Delegates from UCC, the only Irish university to get ‘observer status’ at the climate summit, will travel to Glasgow by boat and train to reduce their carbon footprint.
University College Cork (UCC) is sending a group of researchers and students to the COP26 global climate summit being held in Glasgow between 31 October and 12 November.
COP26 will see global leaders come together to discuss how the world can accelerate action towards the goals of the Paris Agreement and the UN Framework Convention on Climate Change.
UCC, which was earlier this year ranked as the world’s eighth most sustainable university, is the only Irish university to be granted official observer status at the summit. Delegates from the university will travel to Glasgow using low-carbon means of transport such as boats and trains and will contribute to events and discussions at the summit.

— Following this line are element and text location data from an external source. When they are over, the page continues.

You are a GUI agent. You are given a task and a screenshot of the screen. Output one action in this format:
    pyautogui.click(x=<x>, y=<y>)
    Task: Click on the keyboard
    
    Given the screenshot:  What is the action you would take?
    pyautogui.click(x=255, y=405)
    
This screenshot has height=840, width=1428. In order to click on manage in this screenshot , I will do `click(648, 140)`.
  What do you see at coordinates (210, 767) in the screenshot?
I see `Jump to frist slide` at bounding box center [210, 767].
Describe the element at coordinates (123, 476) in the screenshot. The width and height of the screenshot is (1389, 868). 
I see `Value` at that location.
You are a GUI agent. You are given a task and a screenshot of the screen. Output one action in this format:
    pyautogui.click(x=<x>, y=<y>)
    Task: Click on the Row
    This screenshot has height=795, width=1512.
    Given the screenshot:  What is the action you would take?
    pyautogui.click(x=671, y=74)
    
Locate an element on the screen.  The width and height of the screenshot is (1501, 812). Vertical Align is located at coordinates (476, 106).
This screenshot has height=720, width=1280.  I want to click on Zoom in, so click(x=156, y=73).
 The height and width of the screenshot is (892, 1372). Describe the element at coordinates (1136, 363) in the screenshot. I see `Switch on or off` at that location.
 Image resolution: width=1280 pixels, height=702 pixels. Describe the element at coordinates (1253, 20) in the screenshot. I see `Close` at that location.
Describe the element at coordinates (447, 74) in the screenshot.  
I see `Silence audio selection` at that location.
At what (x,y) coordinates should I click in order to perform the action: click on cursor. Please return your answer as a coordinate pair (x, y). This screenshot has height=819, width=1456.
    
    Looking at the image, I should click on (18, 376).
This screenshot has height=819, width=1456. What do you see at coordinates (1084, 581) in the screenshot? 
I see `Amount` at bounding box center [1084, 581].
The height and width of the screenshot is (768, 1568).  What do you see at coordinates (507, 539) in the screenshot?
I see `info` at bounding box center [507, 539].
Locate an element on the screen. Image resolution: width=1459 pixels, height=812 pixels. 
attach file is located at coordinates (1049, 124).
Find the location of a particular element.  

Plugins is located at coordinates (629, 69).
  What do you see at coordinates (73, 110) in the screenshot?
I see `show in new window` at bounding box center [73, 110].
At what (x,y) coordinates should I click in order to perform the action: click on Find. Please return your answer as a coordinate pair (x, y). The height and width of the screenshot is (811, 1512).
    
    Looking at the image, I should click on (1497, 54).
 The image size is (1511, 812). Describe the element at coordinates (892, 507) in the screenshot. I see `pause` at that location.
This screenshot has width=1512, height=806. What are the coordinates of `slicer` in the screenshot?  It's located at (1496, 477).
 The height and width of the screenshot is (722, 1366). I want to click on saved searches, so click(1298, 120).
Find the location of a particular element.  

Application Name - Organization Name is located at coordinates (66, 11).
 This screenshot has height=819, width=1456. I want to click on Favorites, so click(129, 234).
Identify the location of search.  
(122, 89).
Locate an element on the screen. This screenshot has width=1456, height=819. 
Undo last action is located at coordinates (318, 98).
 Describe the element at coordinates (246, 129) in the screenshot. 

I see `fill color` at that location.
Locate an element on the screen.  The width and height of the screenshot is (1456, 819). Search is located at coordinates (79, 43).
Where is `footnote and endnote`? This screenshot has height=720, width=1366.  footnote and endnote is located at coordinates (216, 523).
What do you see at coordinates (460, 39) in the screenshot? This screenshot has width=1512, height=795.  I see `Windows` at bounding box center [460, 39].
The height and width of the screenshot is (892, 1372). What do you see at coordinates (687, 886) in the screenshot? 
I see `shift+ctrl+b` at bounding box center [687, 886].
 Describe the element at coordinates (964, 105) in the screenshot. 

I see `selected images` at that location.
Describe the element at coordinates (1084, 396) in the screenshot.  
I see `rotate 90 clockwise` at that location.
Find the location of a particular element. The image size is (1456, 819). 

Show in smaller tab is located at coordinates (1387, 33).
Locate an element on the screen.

The group is led by UCC professor of energy engineering Brian Ó Gallachóir, who is also the director of the Science Foundation Ireland research centre for energy, climate and marine research, or MaREI. The centre conducts research around the climate crisis and ways to meet climate targets.
“As individual countries bring increased ambitions to COP26, I’m hoping to see stronger commitments to action from governments to match their ambitions and to deliver the necessary solutions, including from Ireland,” he said.
Mock COP
The delegation will also include UCC law student Alicia O’Sullivan, who previously represented Ireland at the first UN youth climate summit in New York in 2019. She has been involved in the organisation of a mock COP where students simulated the summit discussions.
“With our mock COP we gave students the opportunity to speak about issues that matter to them. We [the delegation] can then bring this with us to COP26 so the views of all UCC students can be heard.”
The event was led by Dr Fionn Rogan, a senior research fellow at the Environmental Research Institute and MaREI. The event saw Irish and European students negotiate on behalf of some of the world’s poorest countries that are most impacted by the climate crisis.
“This is designed to give the students a perspective that’s different to their own, which will hopefully lead to greater awareness of the challenges, as well as empathy,” Rogan said.
“A number of the student societies who helped to organise the mock COP participated by role-playing as disruptive environmental NGOs that will remind the student negotiators about their responsibilities to the environment and the climate.”
A UN report published today (27 October) warned that current national climate commitments put the world on track for a temperature increase of at least 2.7 degrees Celsius this century, which could have catastrophic implications for the climate.